** Opening Task data block **

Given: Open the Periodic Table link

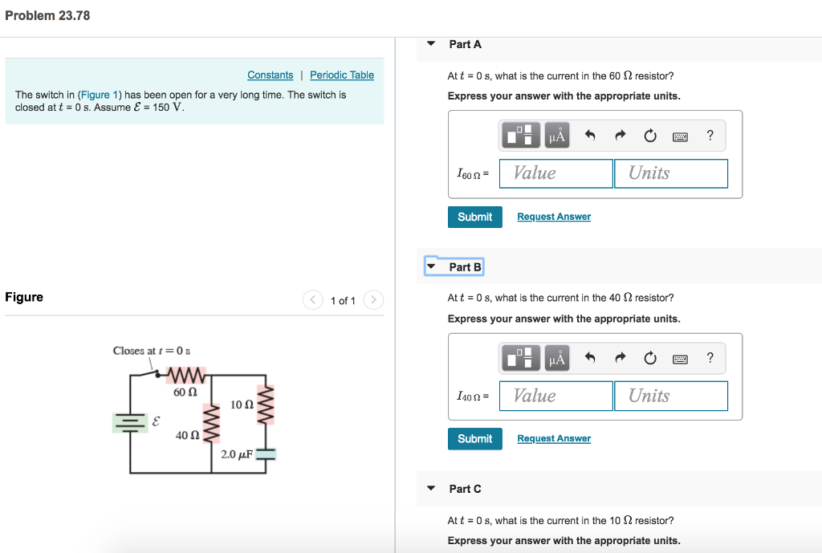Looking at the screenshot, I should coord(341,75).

** Closing Task data block **
** Opening Task data block **

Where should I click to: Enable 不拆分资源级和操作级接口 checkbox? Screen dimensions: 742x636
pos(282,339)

** Closing Task data block **
** Opening Task data block **

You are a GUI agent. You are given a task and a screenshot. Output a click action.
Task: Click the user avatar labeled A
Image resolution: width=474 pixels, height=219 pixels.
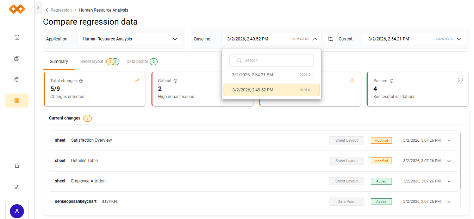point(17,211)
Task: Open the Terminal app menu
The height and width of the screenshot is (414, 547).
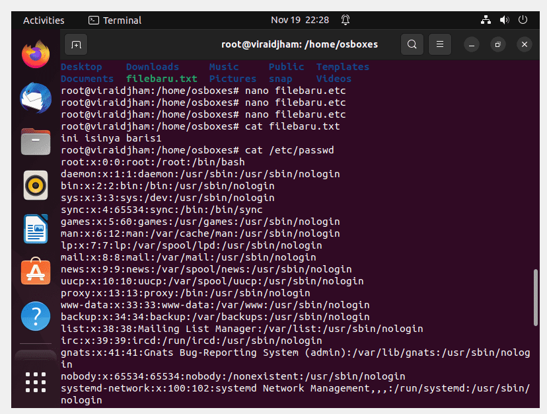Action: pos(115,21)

** Closing Task data block **

**Exercise description**
Using the records above, print exactly the lines between the ones containing "You are a GUI" and "Task: Open the Terminal app menu", inclusive, and nothing else; no pictures.

**Solution**
You are a GUI agent. You are given a task and a screenshot. Output a click action.
Task: Click the user avatar labeled A
Image resolution: width=474 pixels, height=219 pixels.
point(17,211)
Task: Open the Terminal app menu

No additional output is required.